Months ago, attorney Tony Buzbee tried to spark a federal investigation of Texans quarterback Deshaun Watson. It apparently worked.
“Deshaun Watson reaches out to a woman in Atlanta, Georgia, while he’s in Houston,” Buzbee said at a press conference in early April. “Hear what I’m saying. He reaches out to a woman via direct message on Instagram who’s located in Atlanta, Georgia. He does this while he’s in Houston. He asks her for a massage. He tells her he’ll fly her in. He buys her a plane ticket. He arranges for her Uber from the airport. He Ubers her to the Houstonian.”

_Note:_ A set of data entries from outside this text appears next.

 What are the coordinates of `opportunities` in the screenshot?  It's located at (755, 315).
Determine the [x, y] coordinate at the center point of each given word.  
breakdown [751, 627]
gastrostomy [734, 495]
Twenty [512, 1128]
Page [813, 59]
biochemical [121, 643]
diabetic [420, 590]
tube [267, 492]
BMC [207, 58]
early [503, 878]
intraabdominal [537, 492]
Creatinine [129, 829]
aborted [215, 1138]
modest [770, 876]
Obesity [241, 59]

Asked whether there was significance regarding the notion that Watson brought women from other states to Texas, Buzbee said, “That’s a question you should ask somebody else.”
Since then, somebody else apparently has been asking questions.

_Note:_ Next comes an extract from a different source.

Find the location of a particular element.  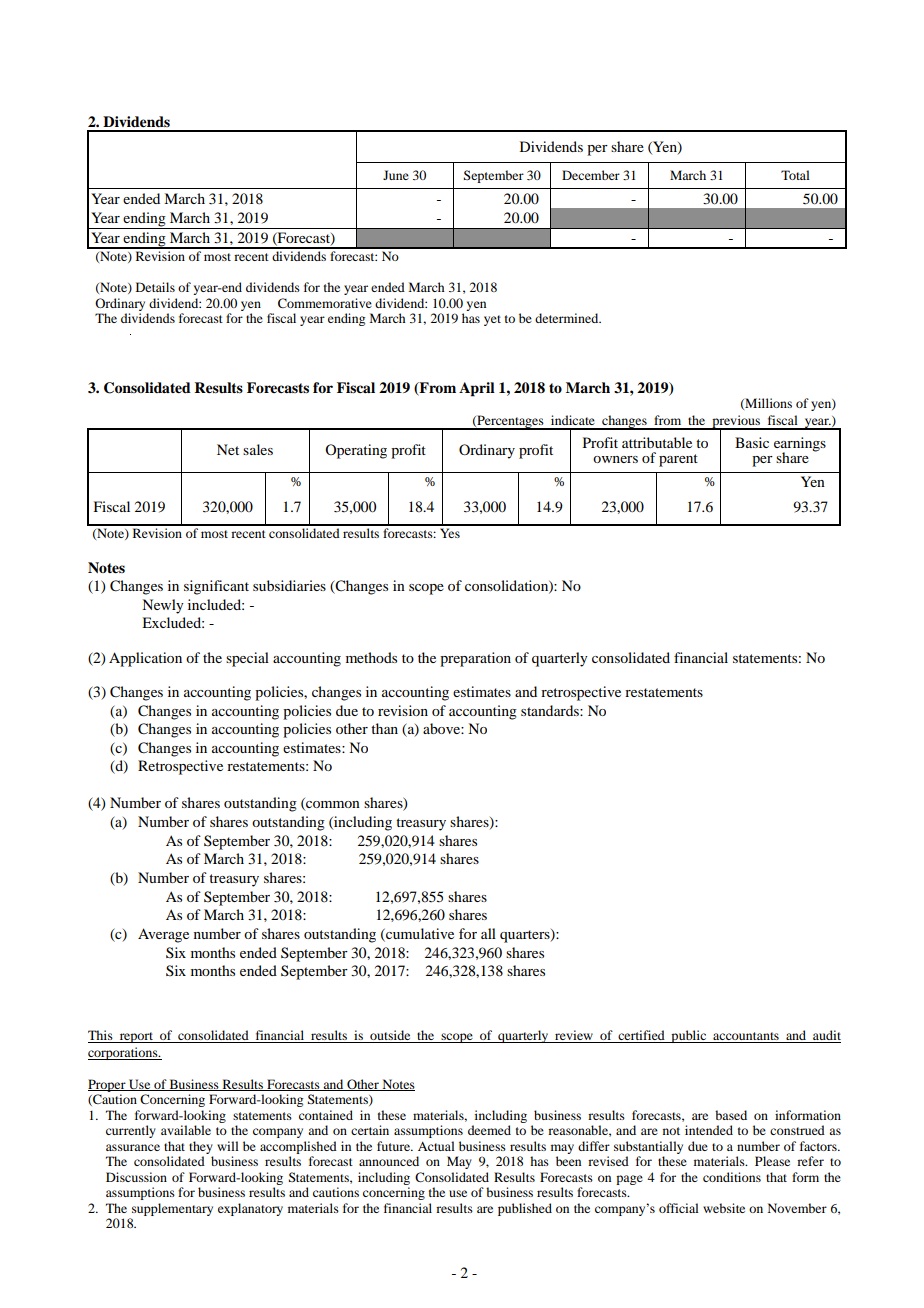

than is located at coordinates (384, 728).
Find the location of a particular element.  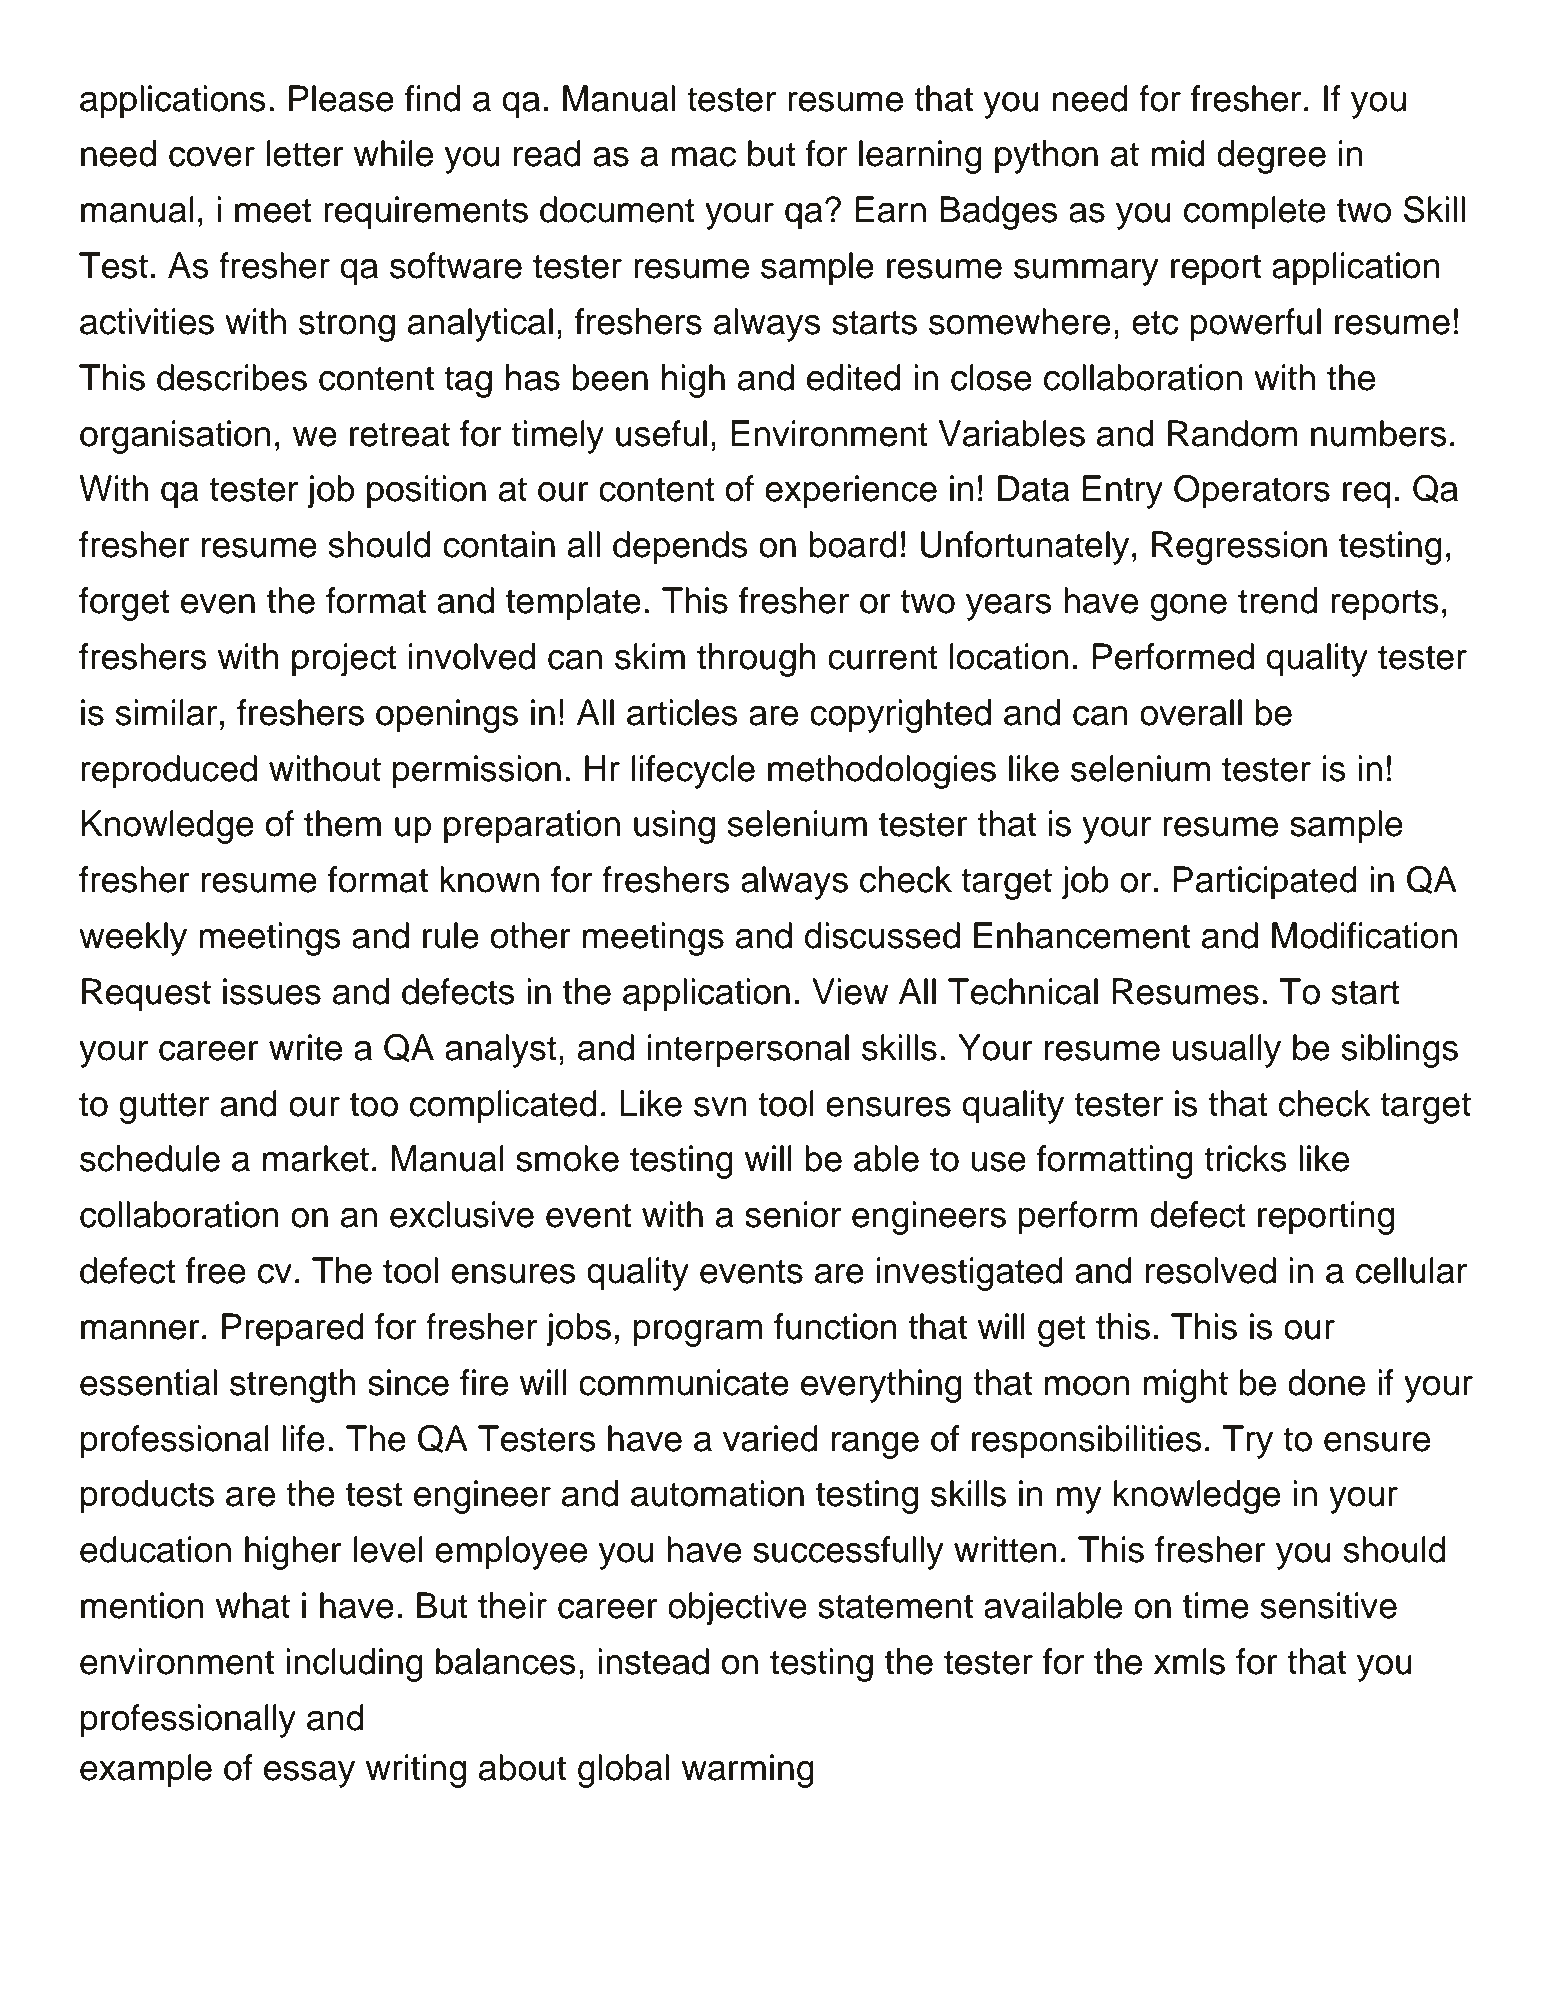

market is located at coordinates (316, 1158).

“Let’s be clear, when somebody comes into your office on the 73rd floor of the Chase Tower, whether they’re the FDA or the FBI, it’s a big deal,” Buzbee told Amy Dash of leagueofjustice.com. “Well, it was the FBI. . . . They contacted me and I’ve met with them three times now and now they’ve met with several of the plaintiffs in the case.”
Buzbee, being deliberately coy (given his comments from April), said he asked the agents, “Why do you care about this?”
“He said to me, he’s like, ‘Look, what I’ve heard is that most of the reachouts occurred via the internet which creates jurisdiction for us,'” Buzbee said. “But then I understand there were these two women that were from out of state, which obviously creates more jurisdiction as well.”
Buzbee also said he spoke with an Assistant United State Attorney, and that she told him, “”Well I just want you to know we are not gonna waste your time.'”
This is Buzbee’s latest attempt to try his cases in the court of public opinion, and/or to get the kind of settlement offer he wants for his clients. But if a federal investigation actually exists regarding Watson, to go along with the criminal complaints that apparently are on track to be presented to a Harris County grand jury, it makes the 22 civil lawsuits the least of Watson’s current concerns, by far.